The Jakarta Post
Vancouver | Fri, January 6, 2017 | 1:47pm
Not all groups are equally vulnerable to human trafficking, says the Slovakian delegate in addressing the Commission on Crime Prevention and Criminal Justice (CCPCJ). Throughout this weekend’s conference, delegates at the CCPCJ are taking into question what role modern information technology plays in guarding against human trafficking.
Citing traveling Roma communities, the delegate raises concern for groups who are largely underrepresented in discussions on human trafficking. Those persons who move around frequently risk not being fully incorporated into a society. This makes them particularly vulnerable to social invisibility – their lack of citizenship leaves them with fewer support systems from a state government. As such, their distress may not be obvious to mainstream society.
The delegate from Slovakia further highlighted that while sex trafficking largely victimizes women and girls, a demand in the hard labor sectors throughout Europe targets Roma boys and men for their physical labor abilities. Her recommendations involve training border police to be able to profile victims of human trafficking, and extracting them once their situation is verified.
By taking advantage of evolving technology, including resource-sharing systems, the Slovakian delegate is calling for support for capacity building, training, and cooperation between member states.
The delegate from Germany is actively promoting a system of taking biometric data, including thumb, iris, and face scans of persons applying for visas and moving from state to state. The primary concern of the delegate is for those persons who are stripped of their documents upon arriving in a new state, usually by employers. Without proof of identity, she says, these individuals feel trapped. Should biometric data exist globally, individuals would be able to prove exactly who they are.

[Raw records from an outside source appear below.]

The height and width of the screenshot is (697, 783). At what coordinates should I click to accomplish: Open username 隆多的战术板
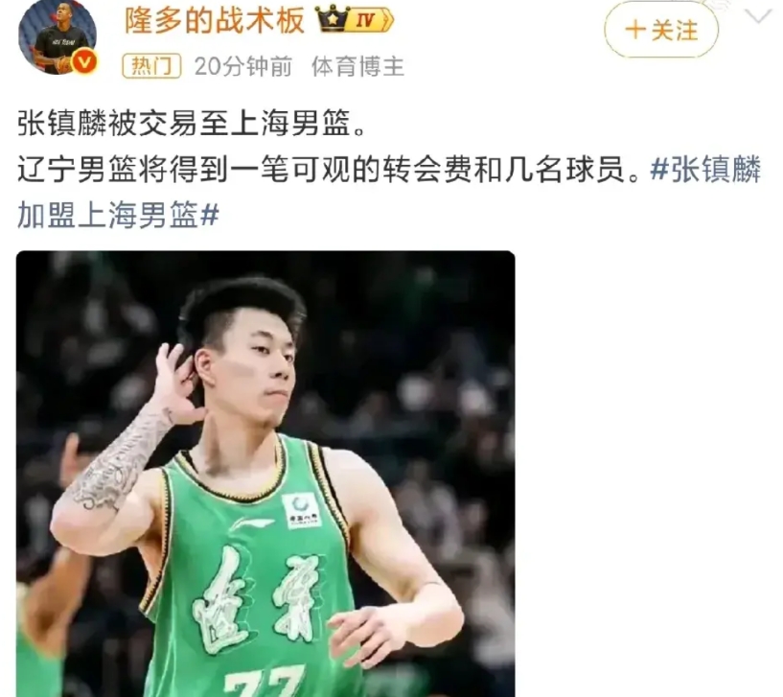(x=215, y=21)
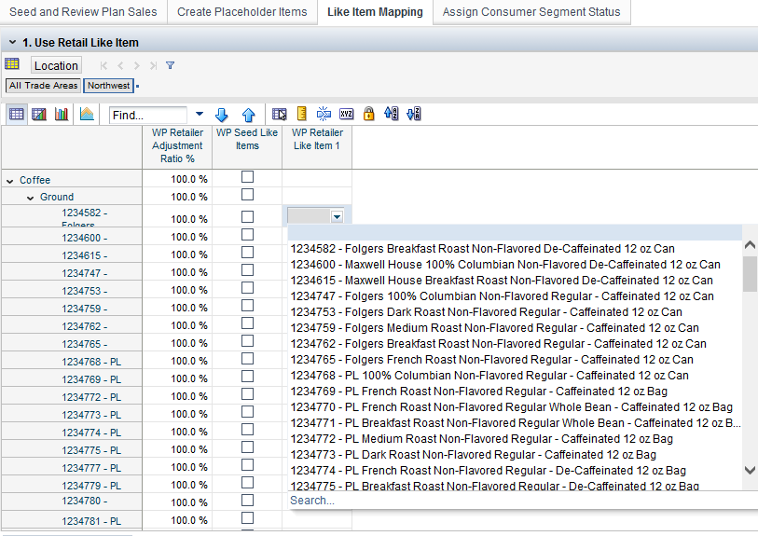
Task: Click the XYZ format icon
Action: coord(346,114)
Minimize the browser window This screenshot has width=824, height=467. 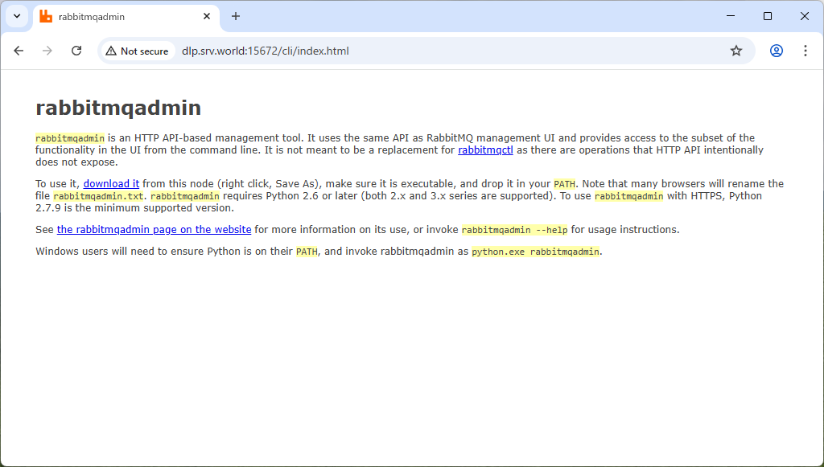(731, 16)
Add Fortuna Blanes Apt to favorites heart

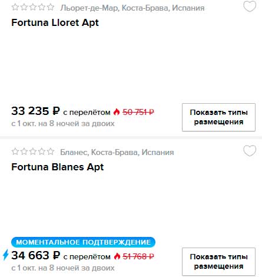[x=250, y=151]
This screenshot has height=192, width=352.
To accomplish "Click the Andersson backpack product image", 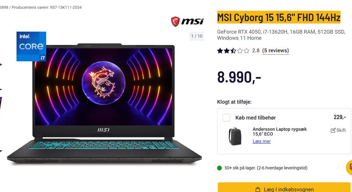I will click(235, 136).
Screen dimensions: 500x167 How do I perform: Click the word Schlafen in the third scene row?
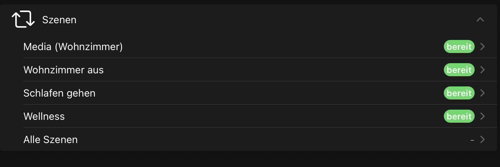tap(39, 93)
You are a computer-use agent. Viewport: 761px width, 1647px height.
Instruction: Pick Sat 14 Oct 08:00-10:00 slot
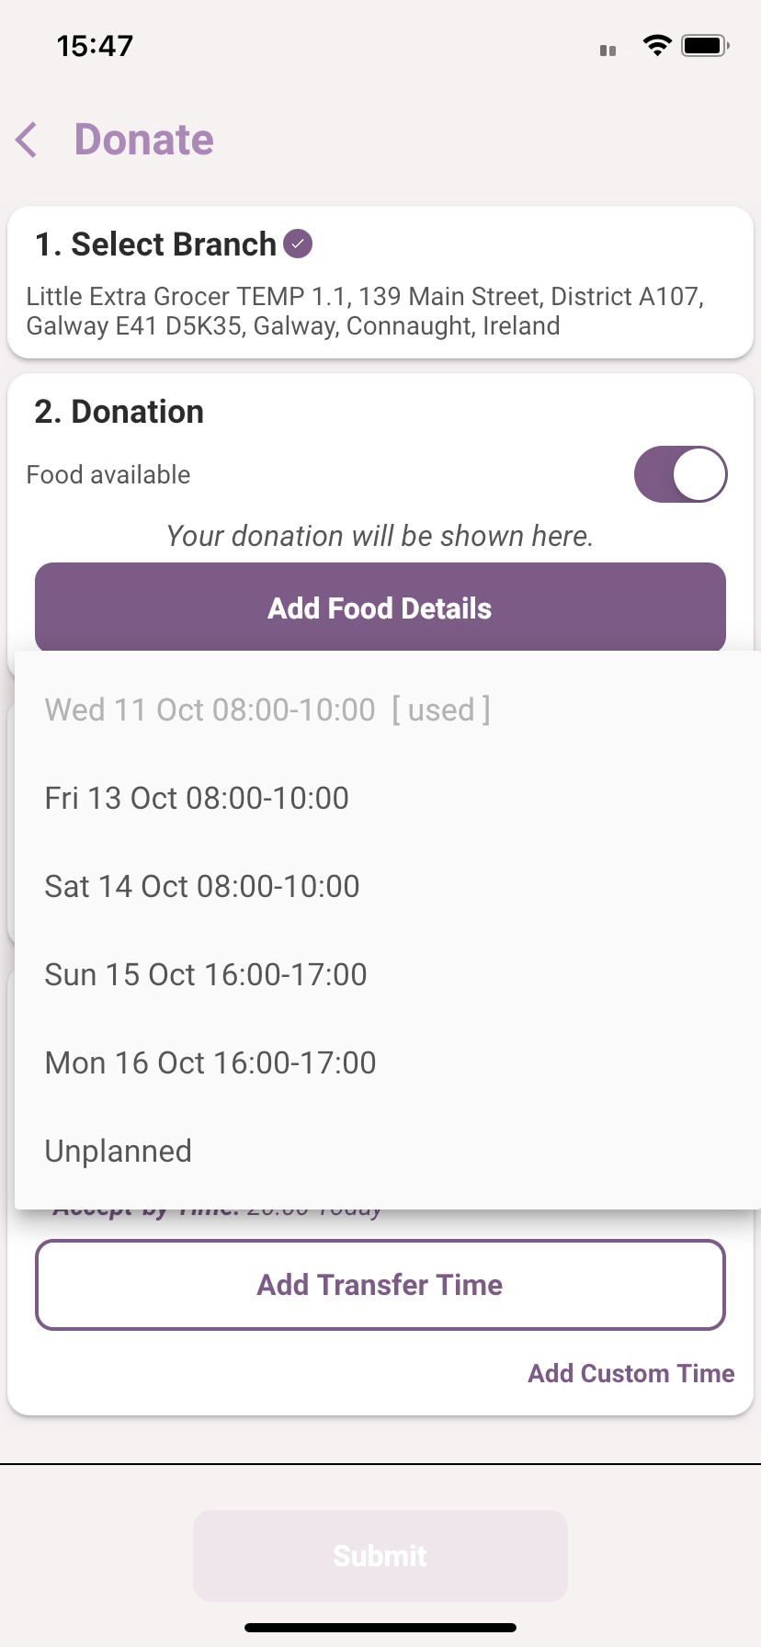[x=202, y=886]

Furthermore, the German delegate advocates that this type of data can now be acquired through an iPhone, making it universally accessible – particularly for states who would not otherwise be able to afford this type of technology. The data could be stored nationally or internationally, depending on the state’s resources, and shared between border control offices as required.

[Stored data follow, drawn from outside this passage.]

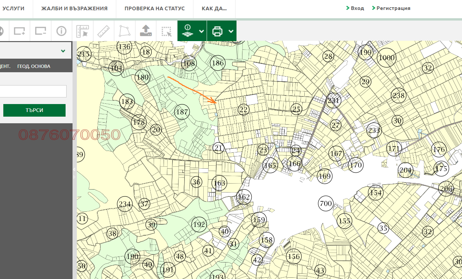Open the ГЕОД. ОСНОВА tab
462x279 pixels.
coord(34,66)
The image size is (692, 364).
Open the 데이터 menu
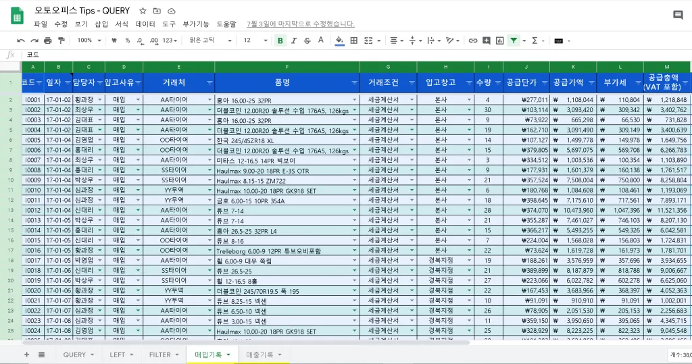145,24
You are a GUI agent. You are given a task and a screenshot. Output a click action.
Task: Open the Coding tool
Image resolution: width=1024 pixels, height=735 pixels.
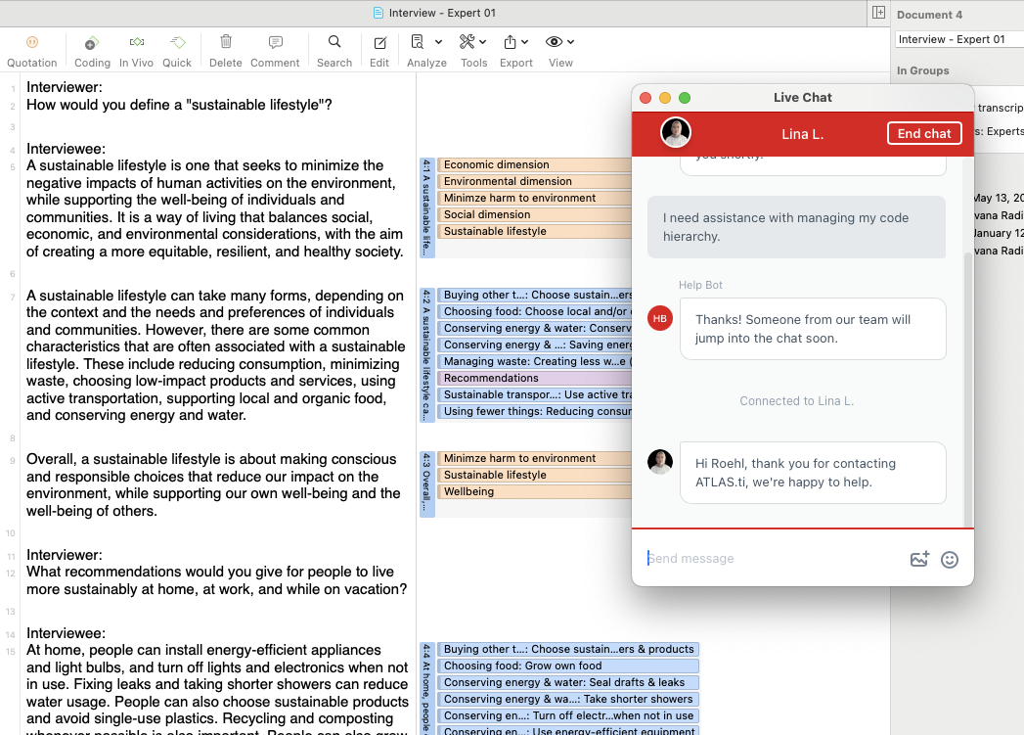[92, 43]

In terms of the current global migration context, the delegate believes migrant registration should be taken at the first point of contact. This, however, proves to be a divisive stance: many countries receiving waves of refugees and migrants are not able or willing to process such a high volume of registrations – particularly not at a level including biometric scanning. However, the lack of a streamlined, universal registration process allows for people to slip through the gaps and cross borders without a confirmed identity. This poses risks both to the security of states, and to the individuals themselves who are left legally anonymous.
The German delegate also recognizes the challenges in acquiring biometric data for those persons smuggled across borders without any sort of paperwork. This, however, will be a challenge for future considerations.